37. 前記方法は、前記ヒト以外の対象に対して造血細胞移植（造血幹細胞移植又は前駆細胞移植）を実施することをさらに含む、請求項３１～３６のいずれか一項に記載の方法。
38. 前記造血細胞移植は、自家である、請求項３７記載の方法。
39. 前記腫瘍溶解性ウイルスは、前記造血細胞移植の前後に投与される、請求項３７又は３８に記載の方法。
40. 前記ヒト以外の対象上で幹細胞動員を行い、自己造血細胞移植の前に前記ヒト以外の対象から前記造血細胞を収集することをさらに含む、請求項３１～３９のいずれか一項に記載の方法。
41. 前記腫瘍溶解性ウイルスを投与する前、投与中、又は投与後に化学療法剤を投与することをさらに含む、請求項３１～４０のいずれか一項に記載の方法。
42. 前記造血細胞移植中に化学療法剤を投与することをさらに含む、請求項３９～４１のいずれか一項に記載の方法。
43. チェックポイント阻害剤を前記ヒト以外の対象に投与することをさらに含む、請求項３１～４２のいずれか一項に記載の方法。

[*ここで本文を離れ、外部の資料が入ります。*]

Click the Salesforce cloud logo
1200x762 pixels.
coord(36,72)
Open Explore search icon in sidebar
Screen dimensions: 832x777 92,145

44. 前記チェックポイント阻害剤は、細胞毒性Ｔ－白血球抗原４（ＣＴＬＡ４、ＣＤ１５２としても知られる）、プログラム細胞死タンパク質１（ＰＤ－１、ＣＤ２７９としても知られる）又はプログラム細胞死１配位子１（ＰＤ－Ｌ１、ＣＤ２７４としても知られる）の阻害剤である、請求項４３に記載の方法。
45. 前記ＣＴＬＡ４の前記阻害剤は、ＣＴＬＡ４に結合する抗体であり、ＰＤ－１の前記阻害剤は、ＰＤ－１に結合する抗体であり、ＰＤ－Ｌ１の前記阻害剤は、ＰＤ－Ｌ１に結合する抗体である、請求項４４に記載の方法。